■ Task instructions: Write down the lines exactly as they appear, from the one that contains "You are a GUI" through the final line of the records, so that both ends are kept and no pictures come along.
[Extracted material Boundary: Start]
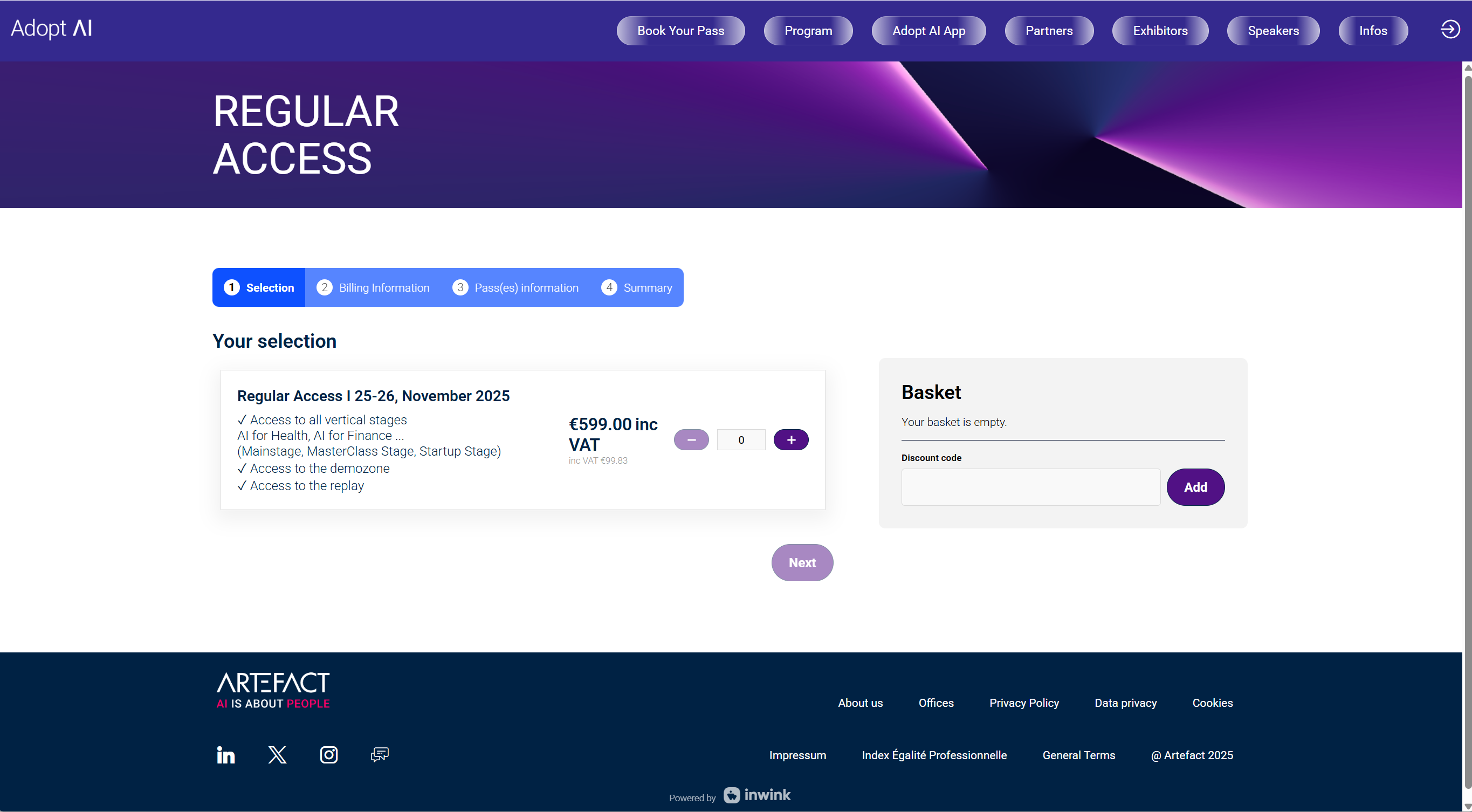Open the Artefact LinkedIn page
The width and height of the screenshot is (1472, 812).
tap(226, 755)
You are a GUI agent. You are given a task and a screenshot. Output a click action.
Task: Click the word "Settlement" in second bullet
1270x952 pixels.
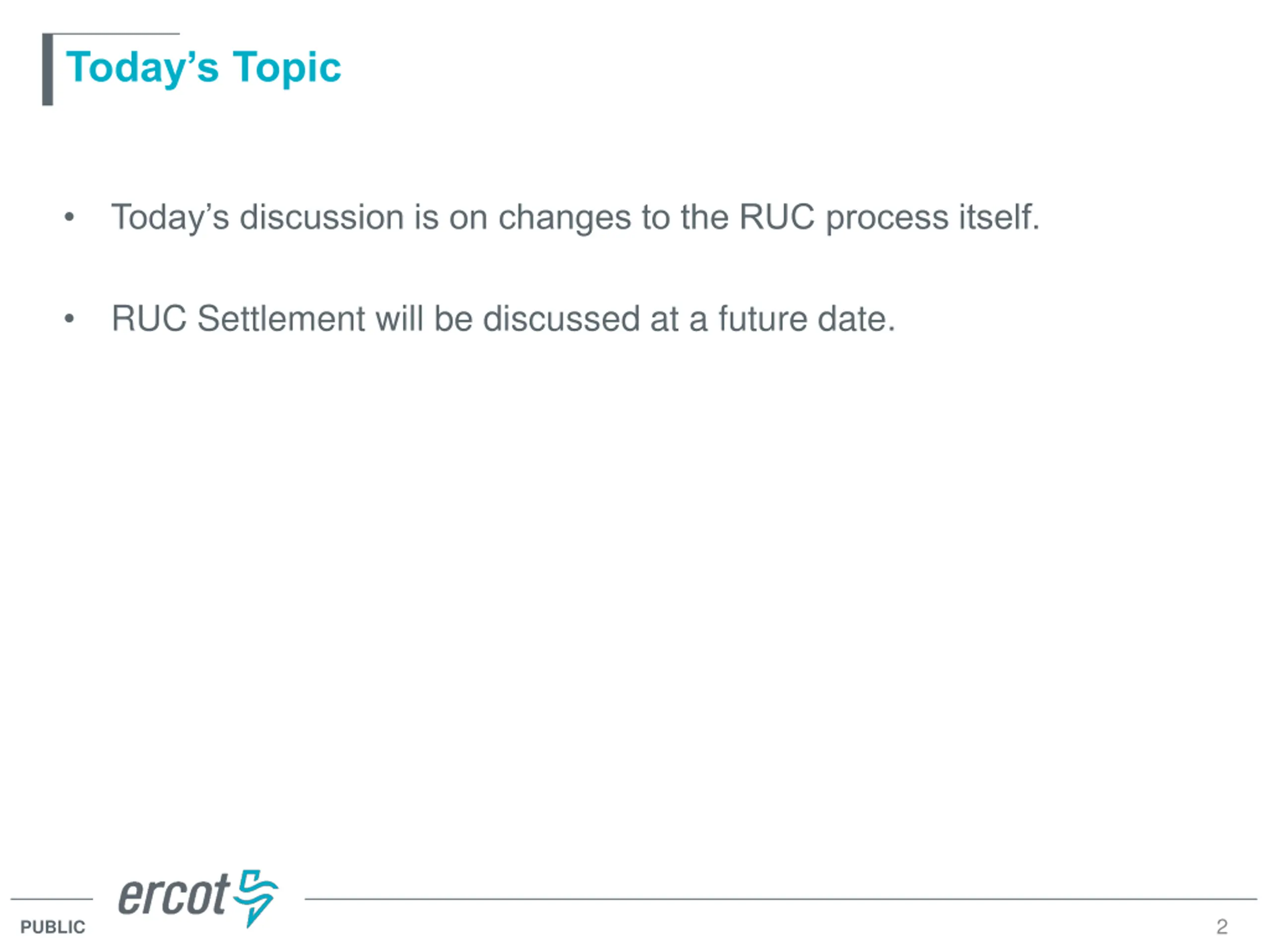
[Extracted material Boundary: End]
■ Written solution:
You are a GUI agent. You are given a task and a screenshot. Output a click action.
Task: Click the word "Settlement" in second bullet
1270x952 pixels.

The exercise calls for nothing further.